**Exercise requirements:** Lines in which "Open" appears should be pulled from the data below.

-- Record excerpts follows --

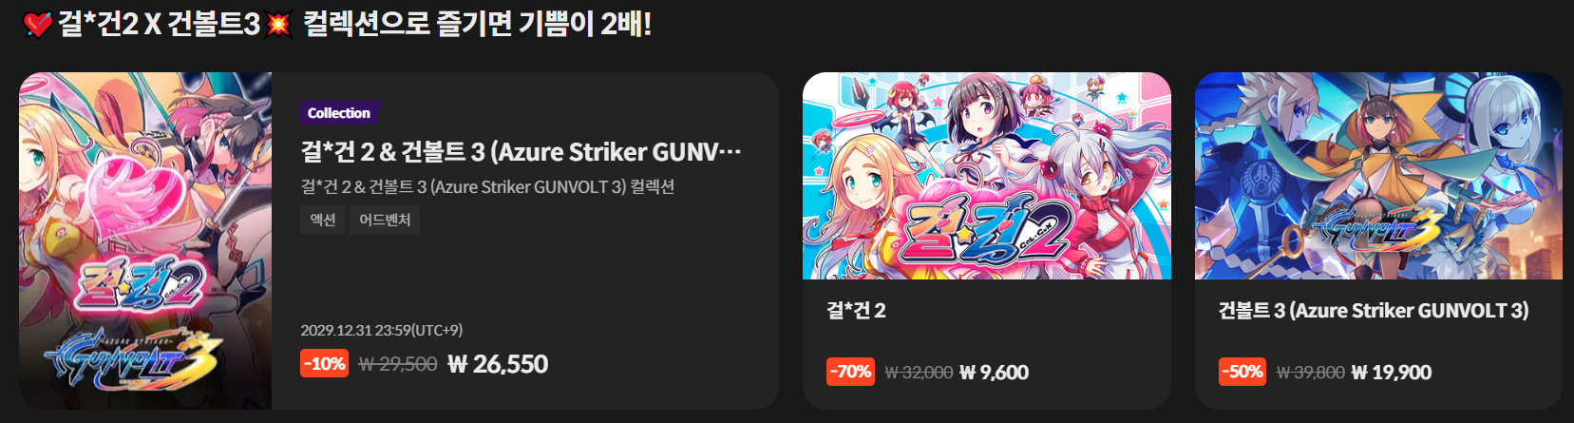Screen dimensions: 1574x423
Task: Click the broken heart emoji icon in heading
Action: (37, 25)
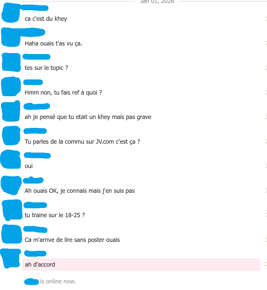This screenshot has height=290, width=267.
Task: Click the avatar next to "Haha ouais t'as vu ça."
Action: (x=11, y=38)
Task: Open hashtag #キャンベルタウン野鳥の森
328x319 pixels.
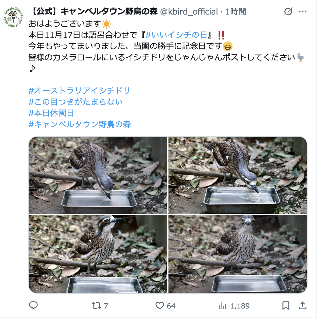Action: pos(80,124)
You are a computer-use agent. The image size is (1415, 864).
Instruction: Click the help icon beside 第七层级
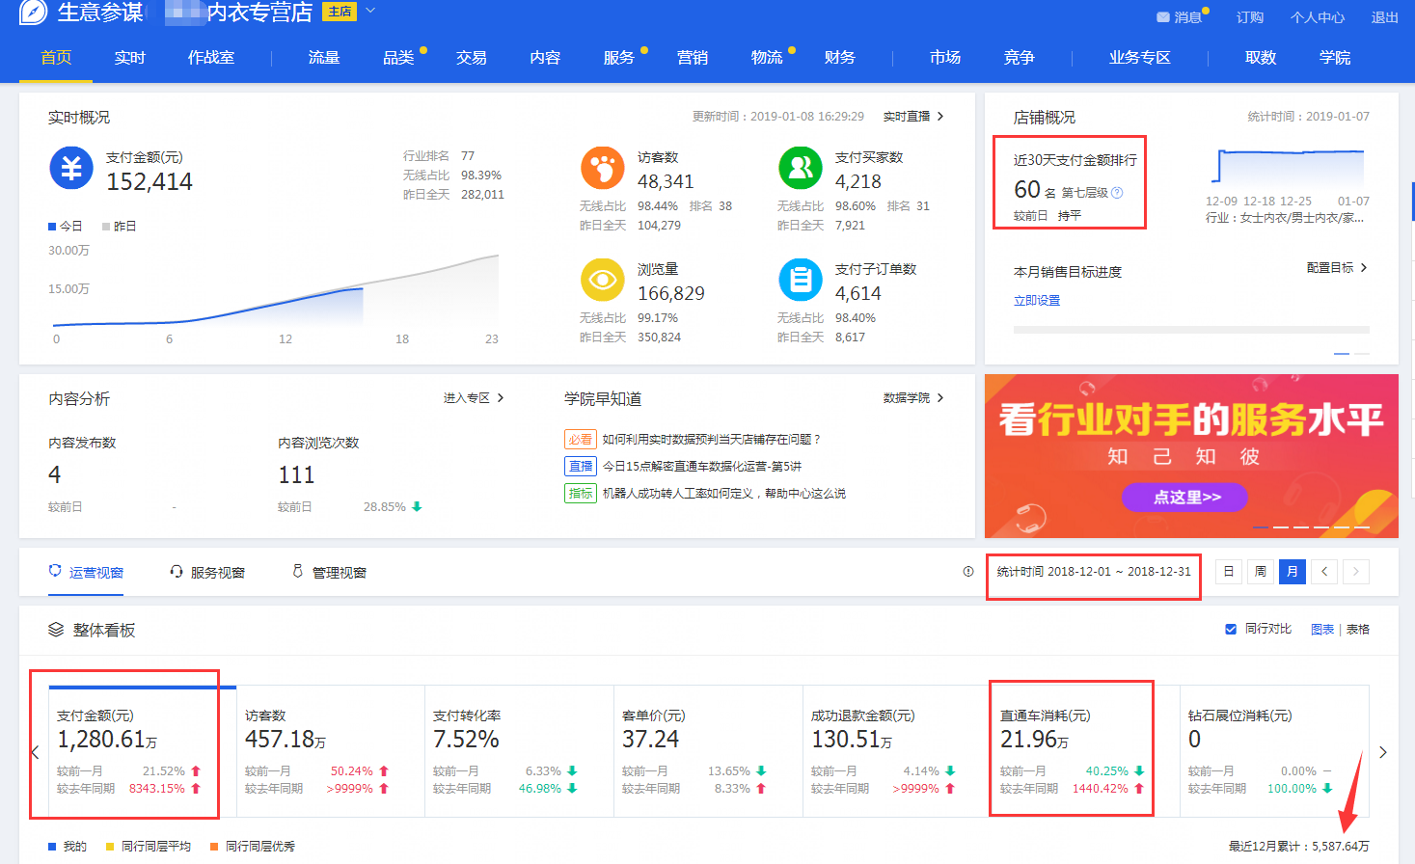coord(1117,193)
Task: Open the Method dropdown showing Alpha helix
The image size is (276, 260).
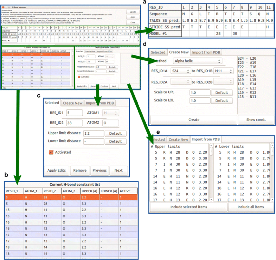Action: click(198, 61)
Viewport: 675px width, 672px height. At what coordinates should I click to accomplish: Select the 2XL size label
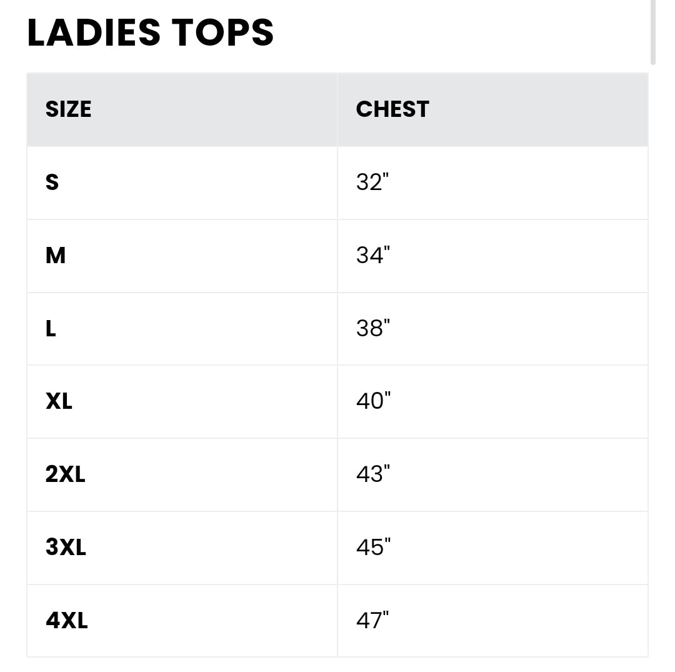coord(65,474)
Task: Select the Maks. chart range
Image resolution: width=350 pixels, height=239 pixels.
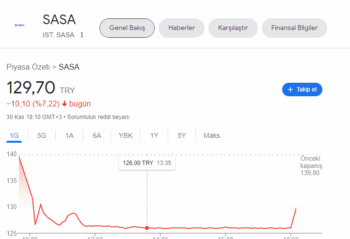Action: (x=212, y=135)
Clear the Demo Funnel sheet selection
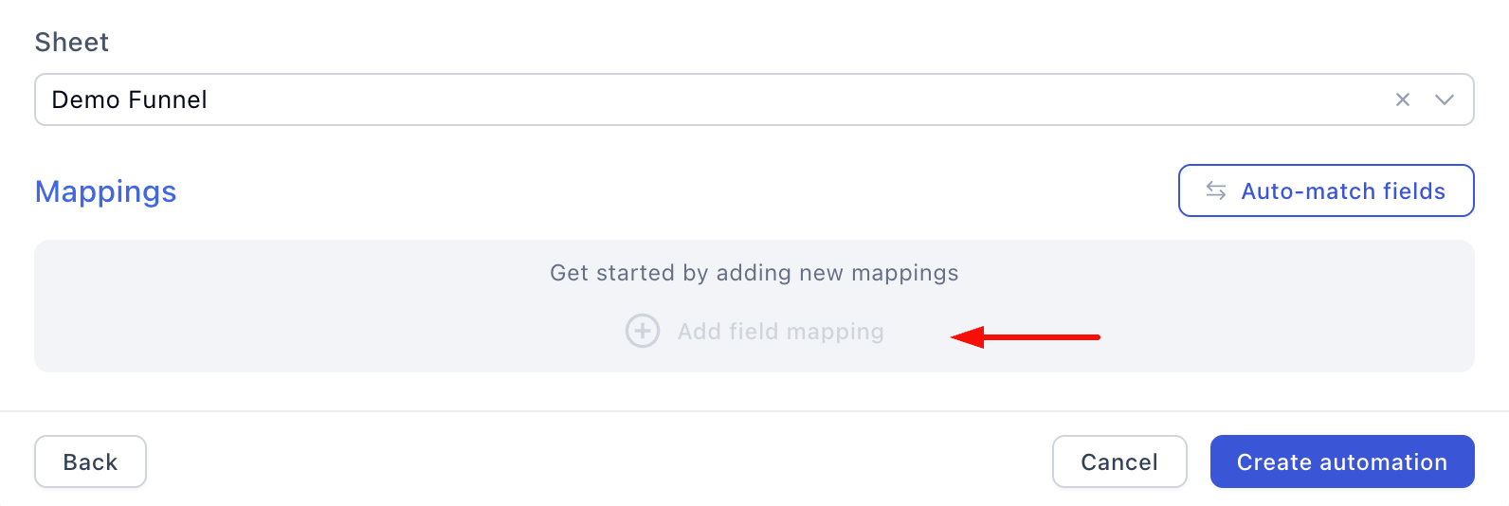Screen dimensions: 1509x506 (1403, 99)
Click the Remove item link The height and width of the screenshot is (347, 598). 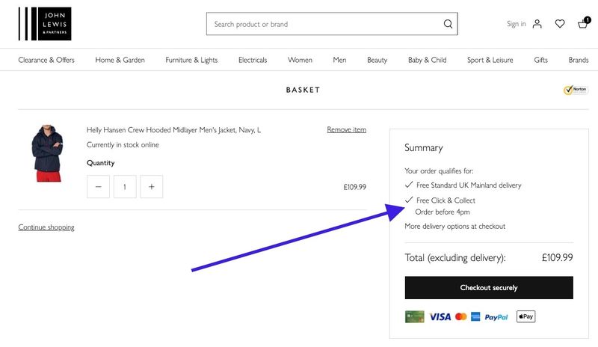coord(346,129)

-- Record excerpts concluded --

**Task solution:**
Task: Open hashtag #キャンベルタウン野鳥の森
Task: Open the Method dropdown showing Alpha helix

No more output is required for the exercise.